Staircase Strategems

**All new, behind-the-scenes look at the world of dramatized sports that is Jen versus the Stairs.**

Stairman of the Ratings Advisory Board: All right folks, listen up. We’ve seen a pretty substantial drop in our ratings this month, something about football season – what’s up with that? – so it’s time for a serious comeback, and I want everyone on board. Alistair, wow me.

(Recently hired) Tread Coach: Well Casey, the plan is to inaugurate the 2010-2011 season with a bang. Something to make them hearken back to the days before WWF stood for World Wildlife Fund. I’m picturing a bold ankle-roll-and-full-face-plant-on-the-back-stairs-of-the-library extravaganza.

(Long Silence)

Stairman: I think I’m going to like you…

Starting Monday Off Right

What better way to get your Monday off to a great start than by…?

…feeling like a fashion guru because, if nothing else, you know that your pockets should probably not be longer than your shorts.

…chuckling with the triumph of waking up before the alarm clock can have the last word.

…getting Trogdor the Burninator‘s theme song stuck in your head for no reason…”burninating the country-side…”

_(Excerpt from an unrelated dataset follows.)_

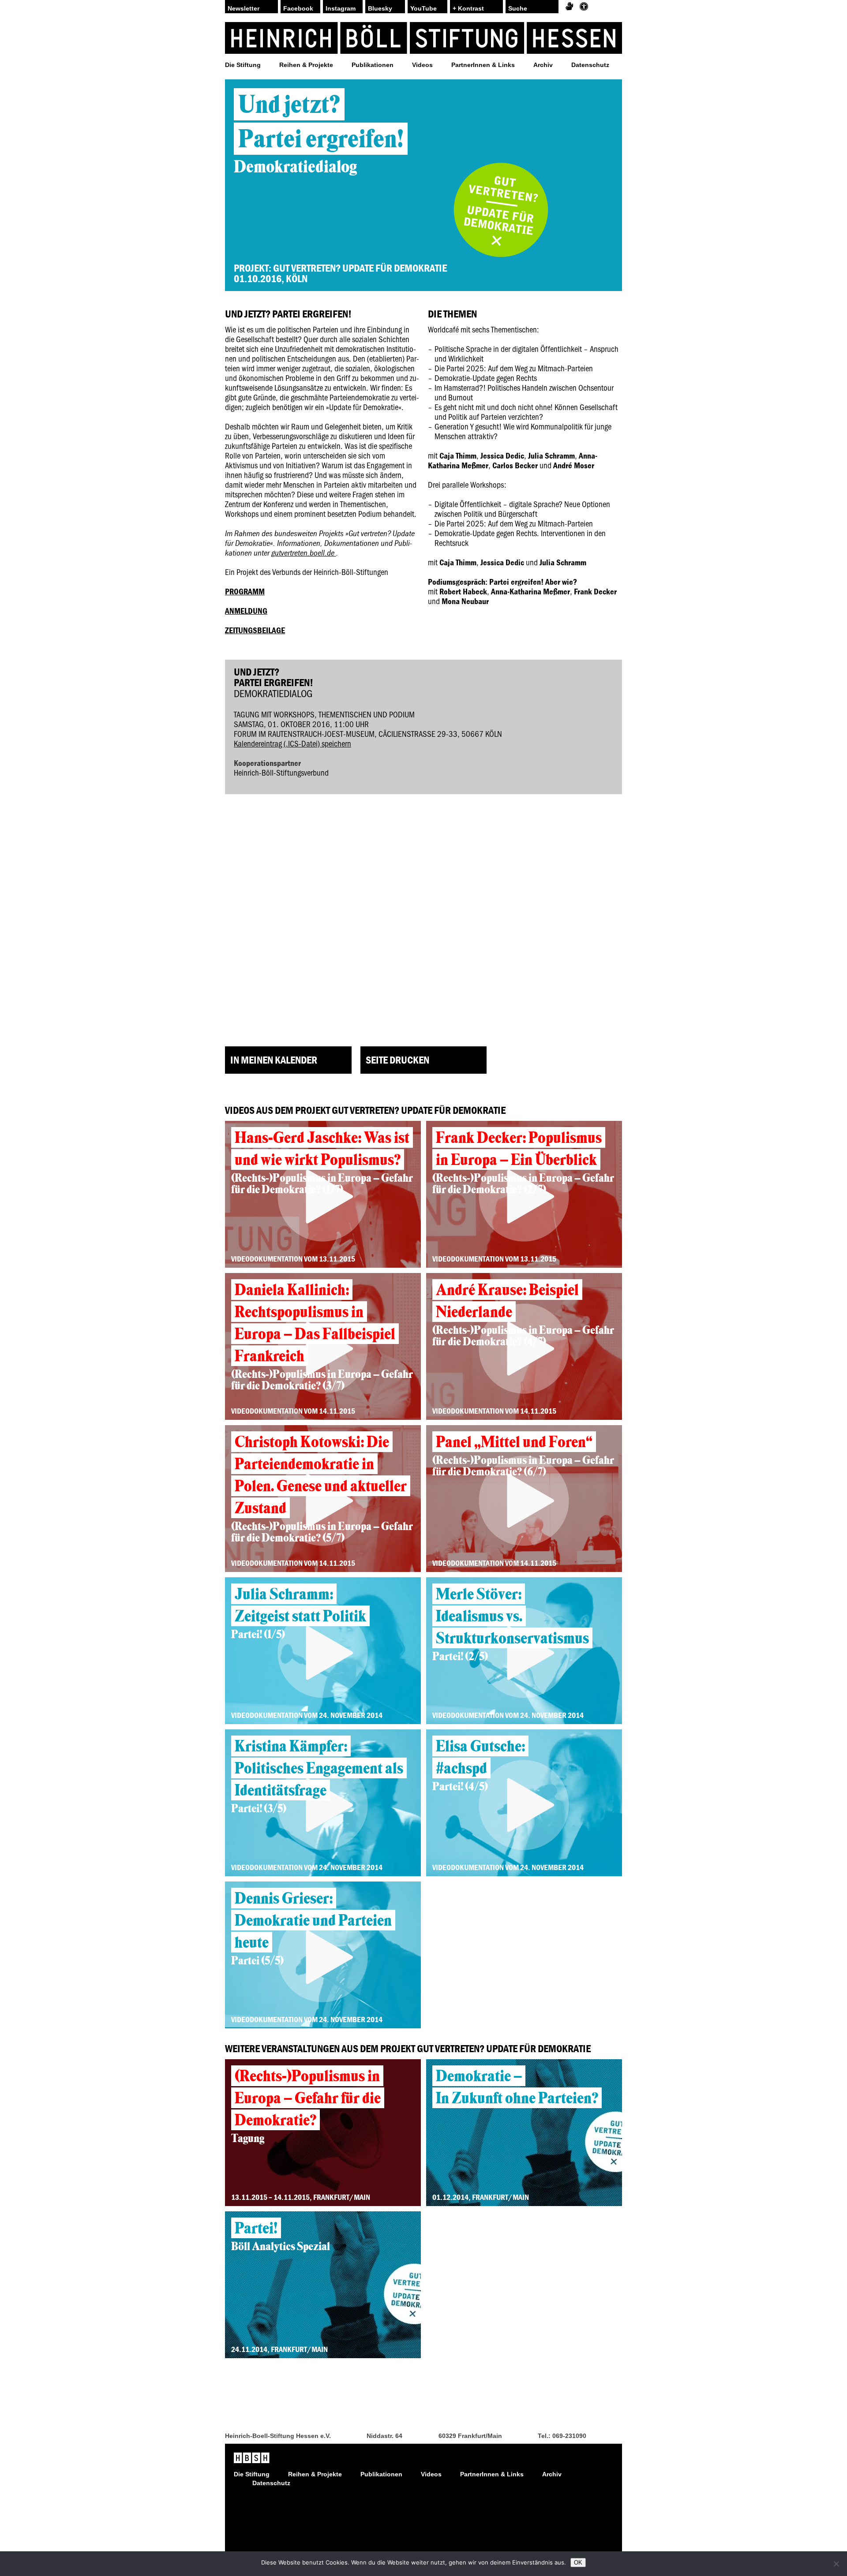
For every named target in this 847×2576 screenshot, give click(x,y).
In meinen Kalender (273, 1059)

…walking into the bathroom, snapping your fingers, and having the lights turn on in response to your command. Anyone who says they are operated by a motion detector and would have turned on anyway is just a Monday Marplot.

So there.

Happy Monday!

Re(ally)(im)port(ant)s(tuff)

The fun (term used loosely) part of going on research trips is writing the reports afterward. Friday being my deadline, today is the day of writing.

It’s amazing how quickly the first excited rush of ideas and inspiration gets buried under the quotidian workload. Time to unearth it, dust it off, and redact three weeks into five pages, one paragraph, and three sentences of interesting material by this afternoon.

A picture is worth a thousand words, right?

I took a lot of pictures.

Ergo…

*slaps hand* Bad student. Very bad student. Stop procrastinating. Since I’m currently running on five hours of sleep, there’s only one important question: Got coffee?

Yes. Yes I do.

I am invincible.

Sorry Feet

Lesson of the day:

Asphalt absorbs sunlight.

When asphalt absorbs sunlight, it converts it to heat.

Apparently, asphalt can reach 140 degrees on a hot summer day.

Even if maximum heat is not reached, it’s fairly safe to say asphalt gets hot.

Bare feet do not appreciate those levels of heat.

Even very cooperative feet that usually do well without shoes.

Walking faster doesn’t quite do the trick.

Ergo, crossing asphalt parking lots in direct sunlight in the late afternoon in August barefoot…

Ouch.

Sorry feet.

Admission of Geekiness

The paradox of graduate school: with probably 30 books on my reading lists for classes, four jobs to juggle, and research reports to complete, I’m having a hard time putting down a book that was (before this morning) on none of my reading lists, and that I merely saw while scanning the shelves of the library.

Go figure.

Unfortunately, for now the preface to Spivak’s A Critique of Postcolonial Reason will have to remain in abeyance.

“…Thus the reader’s place is as unsecured as the writer’s. But is that not the status of all texts, resisted in the writing and the reading?”